Render every line of the data below as a Markdown table with the columns "No." and "Text", numbering the rows and skipping blank lines. Leave the pictures out of the table.

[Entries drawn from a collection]
::::
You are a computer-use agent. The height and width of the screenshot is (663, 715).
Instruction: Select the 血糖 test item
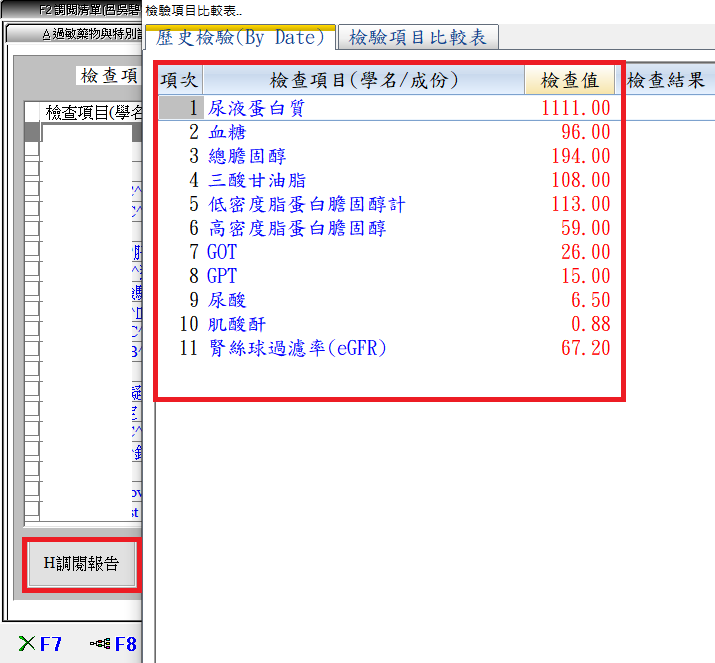[x=226, y=132]
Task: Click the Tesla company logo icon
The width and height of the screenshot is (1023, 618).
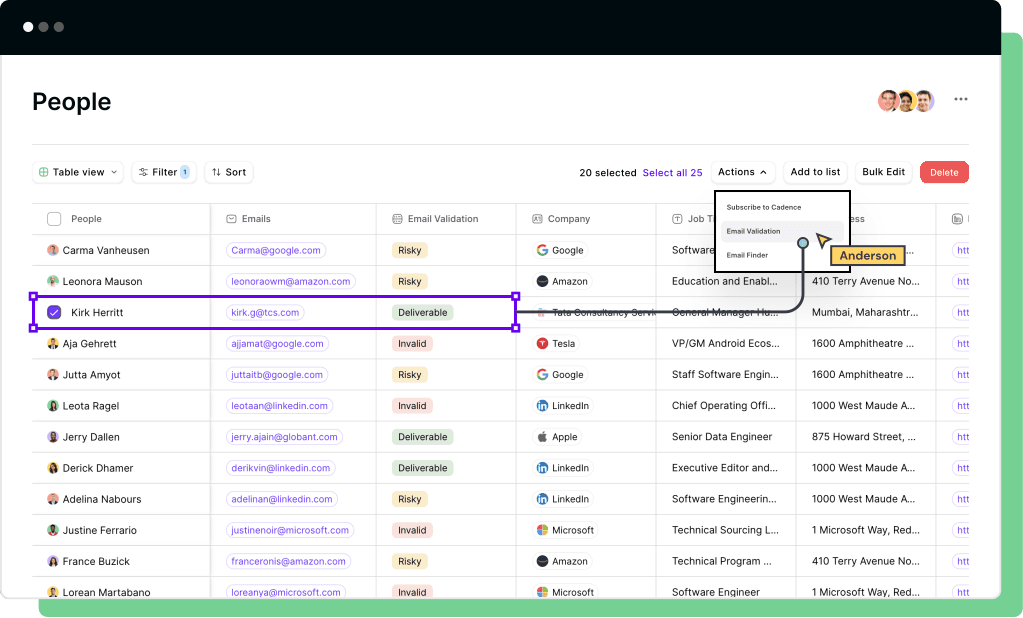Action: [x=542, y=344]
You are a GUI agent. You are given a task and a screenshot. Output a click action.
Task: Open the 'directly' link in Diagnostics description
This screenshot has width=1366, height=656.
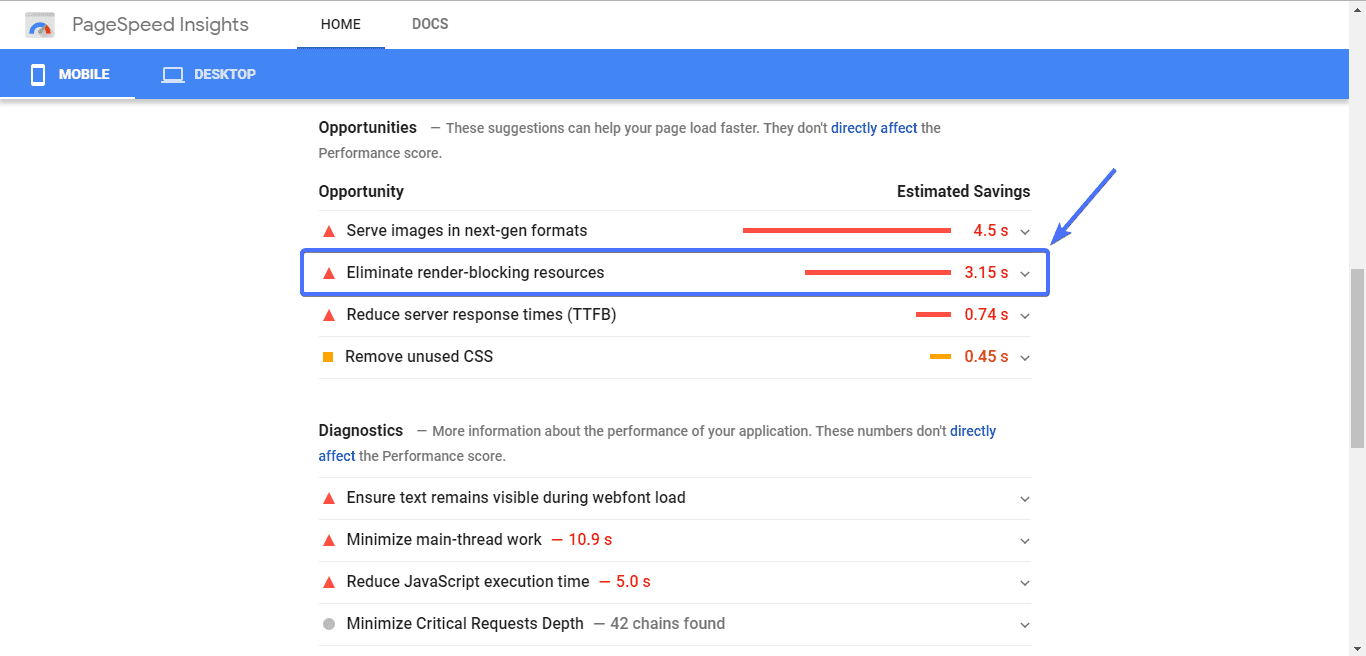[x=972, y=431]
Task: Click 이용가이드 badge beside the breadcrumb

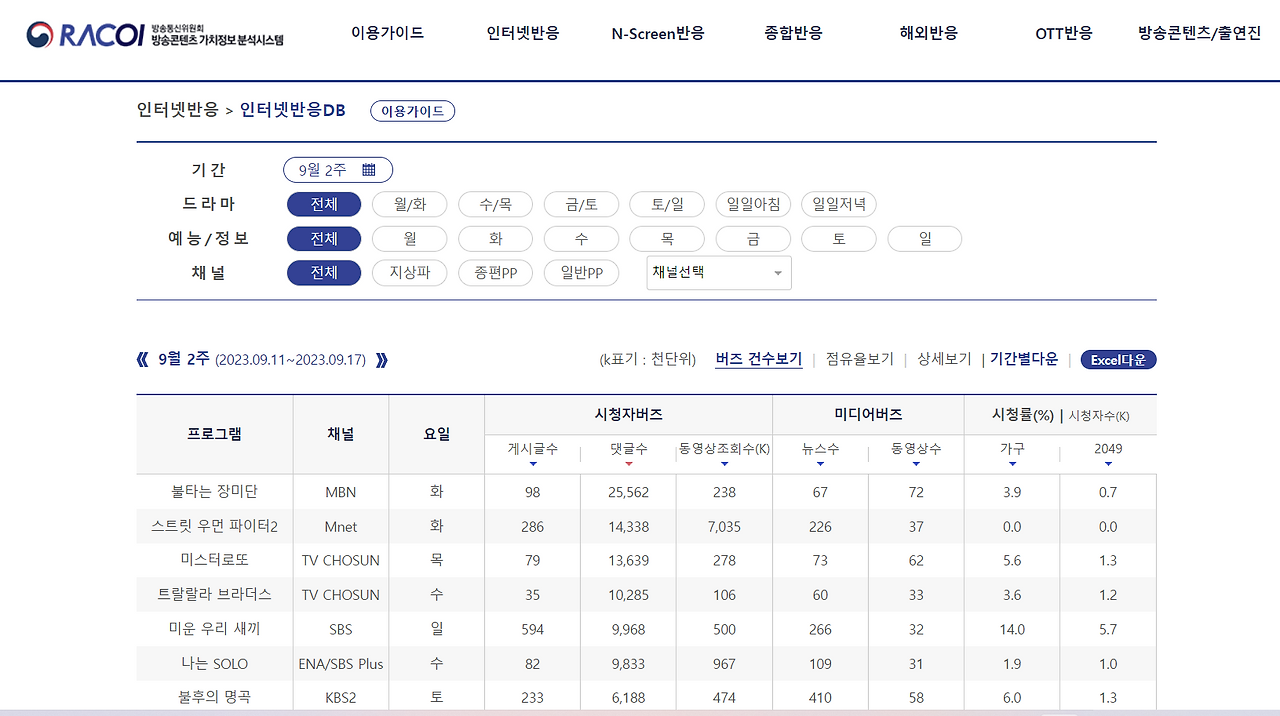Action: click(412, 111)
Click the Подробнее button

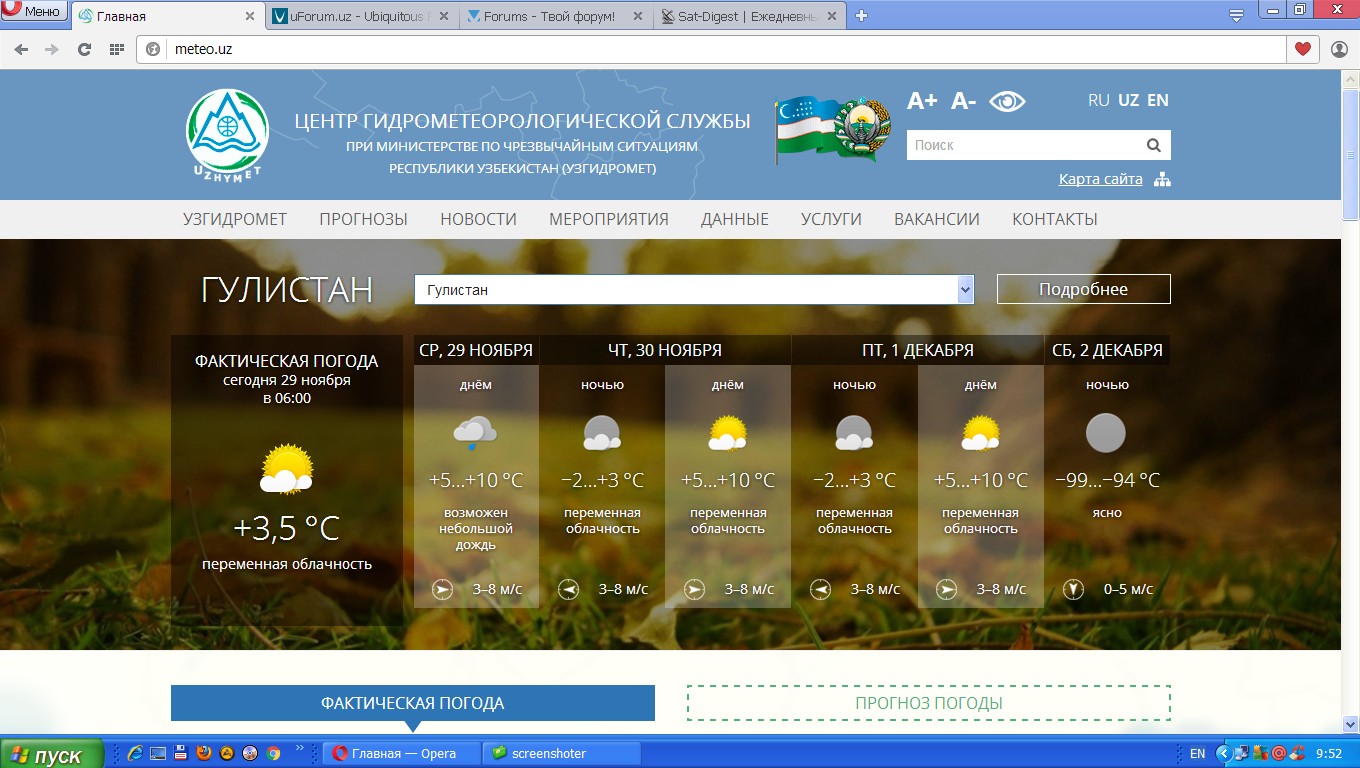pyautogui.click(x=1083, y=289)
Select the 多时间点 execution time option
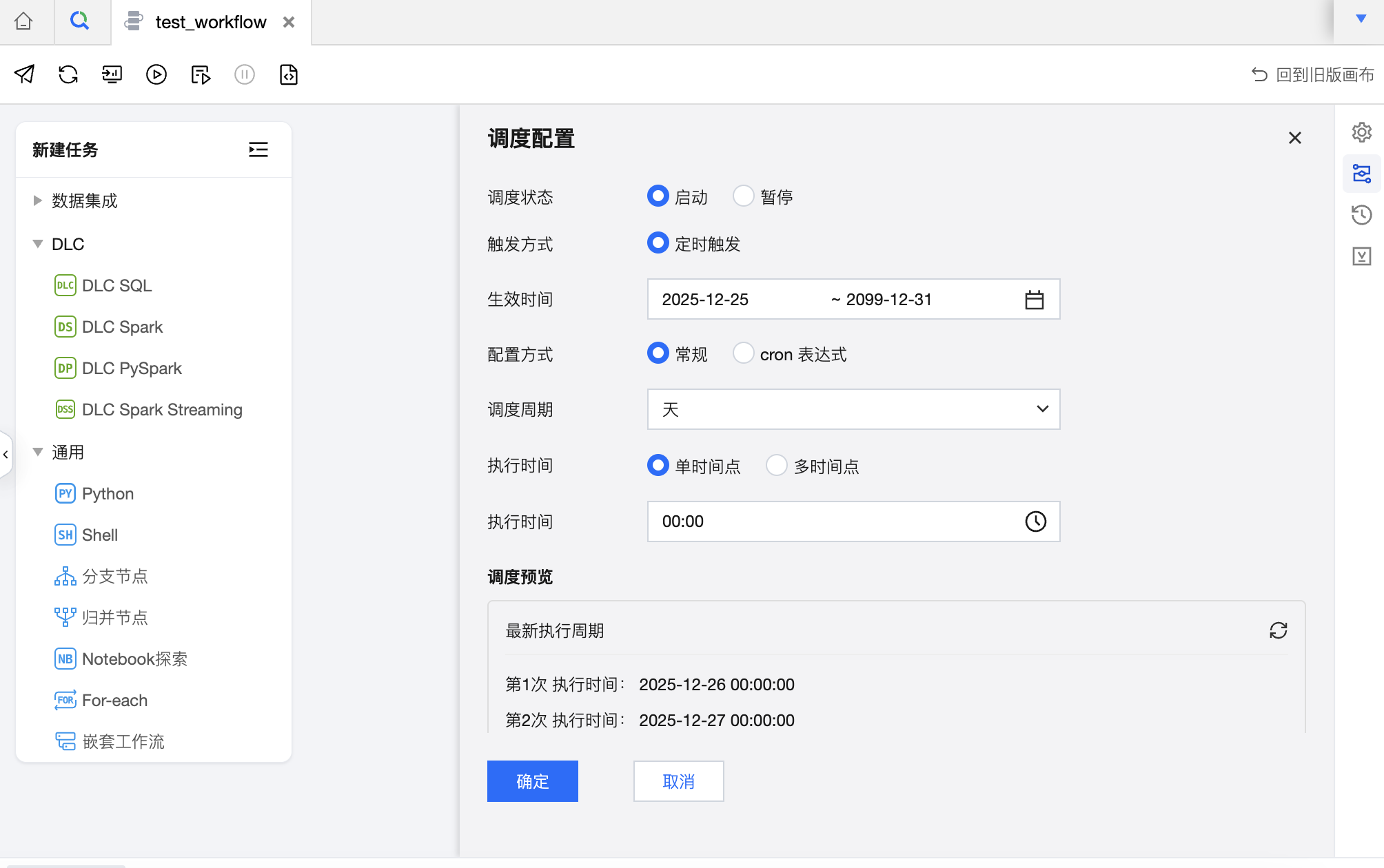The height and width of the screenshot is (868, 1384). [x=777, y=466]
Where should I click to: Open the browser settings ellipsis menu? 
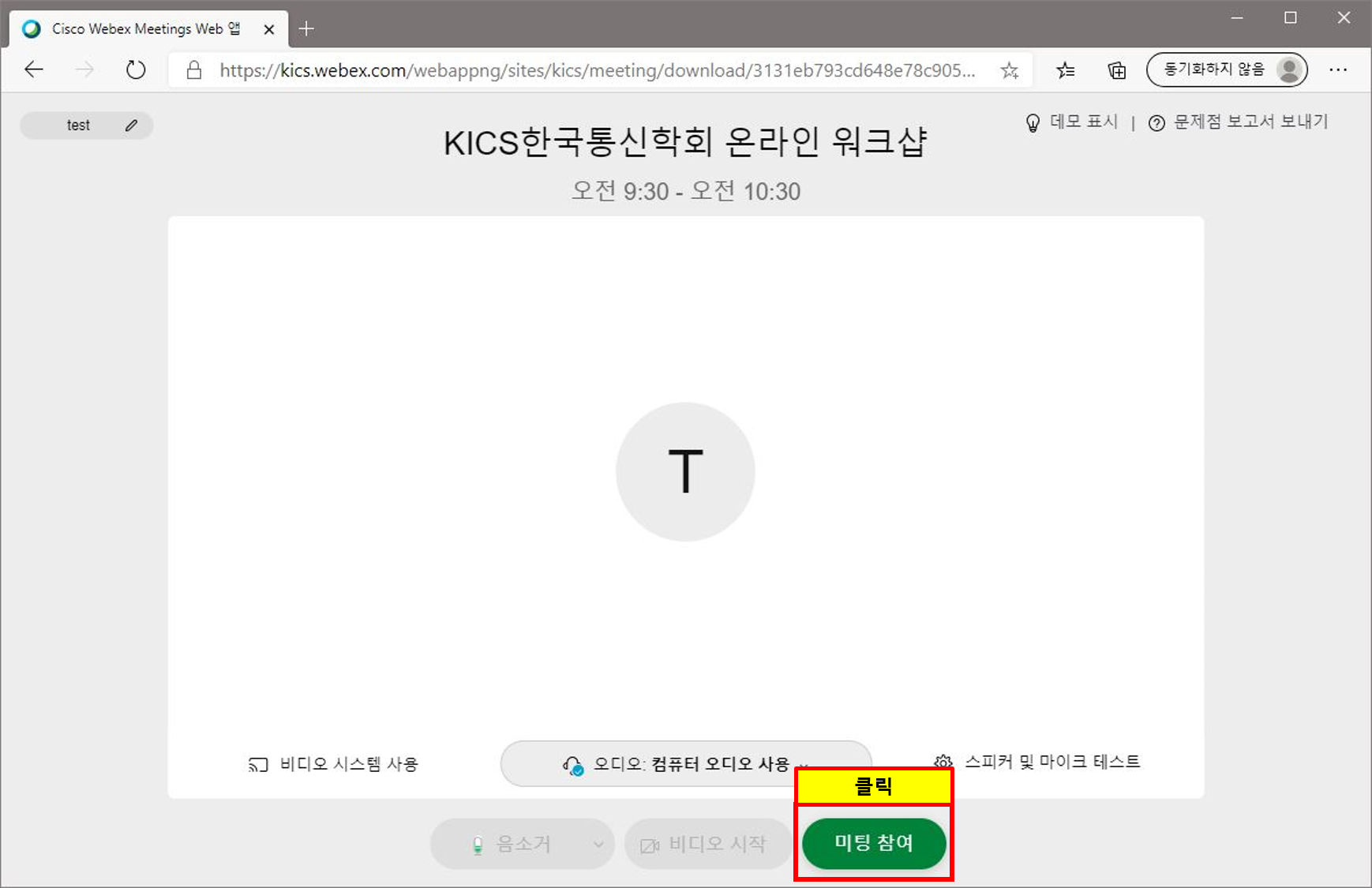pyautogui.click(x=1338, y=70)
::::
» OUTPUT FOR THIS TASK:
| No. | Text |
|---|---|
| 1 | You are a computer-use agent. The height and width of the screenshot is (663, 715). |
| 2 | Instruction: Select the 血糖 test item |
| 3 | [x=226, y=132] |
| 4 | Task: Click the Tesla company logo icon |
| 5 | The width and height of the screenshot is (1023, 618). |
| 6 | Action: [x=542, y=344] |
| 7 | You are a GUI agent. You are given a task and a screenshot. Output a click action. |
| 8 | Task: Open the 'directly' link in Diagnostics description |
| 9 | This screenshot has width=1366, height=656. |
| 10 | [x=972, y=431] |
| 11 | Task: Click 이용가이드 badge beside the breadcrumb |
| 12 | Action: click(412, 111) |
| 13 | Click the Подробнее button |
| 14 | pyautogui.click(x=1083, y=289) |
| 15 | Select the 多时间点 execution time option |
| 16 | The height and width of the screenshot is (868, 1384). [x=777, y=466] |
| 17 | Where should I click to: Open the browser settings ellipsis menu?  |
| 18 | pyautogui.click(x=1338, y=70) |